Gammam: Rob in our draft chat last month you commented on the Shaun Alexander trade rumors indicating that you wouldn't be surprised if he was traded before or during the draft. Do you still feel Alexander is still on the trading block and what is likely hood of a draft day trade for a pick or two? If a move happens with him, how important is it for the Hawks to draft an RB early to fill in?
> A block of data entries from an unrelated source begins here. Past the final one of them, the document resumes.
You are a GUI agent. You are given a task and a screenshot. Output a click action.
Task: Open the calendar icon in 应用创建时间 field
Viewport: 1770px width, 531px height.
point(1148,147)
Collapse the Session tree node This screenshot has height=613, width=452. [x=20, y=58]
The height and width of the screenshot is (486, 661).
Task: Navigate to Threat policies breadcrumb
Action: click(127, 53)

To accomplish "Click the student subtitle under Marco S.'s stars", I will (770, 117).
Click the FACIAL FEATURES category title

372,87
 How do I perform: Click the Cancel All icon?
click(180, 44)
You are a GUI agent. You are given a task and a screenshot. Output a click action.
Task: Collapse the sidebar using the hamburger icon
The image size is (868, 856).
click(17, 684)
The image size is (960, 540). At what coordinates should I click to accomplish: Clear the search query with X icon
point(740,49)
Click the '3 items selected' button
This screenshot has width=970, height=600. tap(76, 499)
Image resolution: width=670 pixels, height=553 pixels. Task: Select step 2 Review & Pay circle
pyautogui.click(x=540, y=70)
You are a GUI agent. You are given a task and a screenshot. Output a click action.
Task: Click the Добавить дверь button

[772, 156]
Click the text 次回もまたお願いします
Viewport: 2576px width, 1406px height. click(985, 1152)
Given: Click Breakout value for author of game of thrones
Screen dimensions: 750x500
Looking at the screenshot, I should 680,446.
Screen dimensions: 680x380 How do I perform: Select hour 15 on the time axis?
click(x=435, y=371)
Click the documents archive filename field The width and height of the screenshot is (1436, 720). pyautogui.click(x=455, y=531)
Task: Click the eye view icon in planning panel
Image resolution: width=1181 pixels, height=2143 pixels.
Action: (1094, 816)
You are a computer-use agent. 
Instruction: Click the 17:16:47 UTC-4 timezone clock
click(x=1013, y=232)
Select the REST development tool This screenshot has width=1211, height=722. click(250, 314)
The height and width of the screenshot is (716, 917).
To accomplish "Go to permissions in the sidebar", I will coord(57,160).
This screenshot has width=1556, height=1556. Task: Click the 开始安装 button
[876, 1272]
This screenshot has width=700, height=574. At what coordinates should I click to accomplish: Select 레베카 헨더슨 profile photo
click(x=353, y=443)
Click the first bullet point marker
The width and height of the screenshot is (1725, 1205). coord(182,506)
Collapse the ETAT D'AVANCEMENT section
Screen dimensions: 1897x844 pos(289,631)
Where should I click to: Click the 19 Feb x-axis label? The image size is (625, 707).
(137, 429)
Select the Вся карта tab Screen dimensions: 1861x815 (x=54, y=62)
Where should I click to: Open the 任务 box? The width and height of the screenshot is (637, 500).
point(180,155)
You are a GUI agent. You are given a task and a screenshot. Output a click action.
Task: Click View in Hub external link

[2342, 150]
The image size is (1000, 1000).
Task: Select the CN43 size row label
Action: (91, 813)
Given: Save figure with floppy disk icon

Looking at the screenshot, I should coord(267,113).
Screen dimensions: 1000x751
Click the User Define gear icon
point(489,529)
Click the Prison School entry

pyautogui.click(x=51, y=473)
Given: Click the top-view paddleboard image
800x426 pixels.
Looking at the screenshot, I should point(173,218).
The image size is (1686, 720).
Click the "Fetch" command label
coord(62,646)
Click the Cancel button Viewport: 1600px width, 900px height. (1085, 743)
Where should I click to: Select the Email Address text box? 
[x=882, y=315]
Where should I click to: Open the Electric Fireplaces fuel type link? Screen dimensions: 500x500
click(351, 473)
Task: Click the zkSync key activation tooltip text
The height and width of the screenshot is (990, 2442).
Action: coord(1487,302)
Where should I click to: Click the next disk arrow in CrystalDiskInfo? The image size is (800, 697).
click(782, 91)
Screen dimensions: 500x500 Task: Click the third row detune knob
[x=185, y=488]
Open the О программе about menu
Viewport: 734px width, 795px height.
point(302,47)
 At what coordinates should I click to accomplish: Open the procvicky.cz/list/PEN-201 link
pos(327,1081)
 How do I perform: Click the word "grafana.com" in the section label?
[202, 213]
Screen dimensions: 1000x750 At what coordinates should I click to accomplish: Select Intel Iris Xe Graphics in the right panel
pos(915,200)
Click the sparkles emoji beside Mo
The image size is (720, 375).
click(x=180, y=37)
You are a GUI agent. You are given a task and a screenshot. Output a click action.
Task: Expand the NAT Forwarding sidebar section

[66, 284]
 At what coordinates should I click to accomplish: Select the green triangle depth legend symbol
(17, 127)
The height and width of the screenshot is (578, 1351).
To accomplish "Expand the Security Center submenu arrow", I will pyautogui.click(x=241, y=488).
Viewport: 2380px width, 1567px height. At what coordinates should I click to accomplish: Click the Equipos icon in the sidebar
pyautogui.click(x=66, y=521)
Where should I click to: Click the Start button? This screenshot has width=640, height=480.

Rob Rang: I absolutely feel that there is still a possibility that he gets traded simply because the team is in a Seattle Mariner/Randy Johnson/Alex Rodriguez type situation. The Hawks can keep Alexander and see him walk away next season with nothing as compensation, or they can look to trade him now and get something for him. Alexander is saying all of the right things and it obviously would be a very risky move for a team seemingly on the verge of great things so the likelihood, at this point, seems diminished, but it is still an option. Even if the club traded Alexander, the Seahawks feel comfortable enough with Morris and Carter to not be forced into drafting a RB early. That said, both of these players have struggled with durability throughout their collegiate and NFL careers and the team would be wise to add talent if they, indeed, moved Alexander.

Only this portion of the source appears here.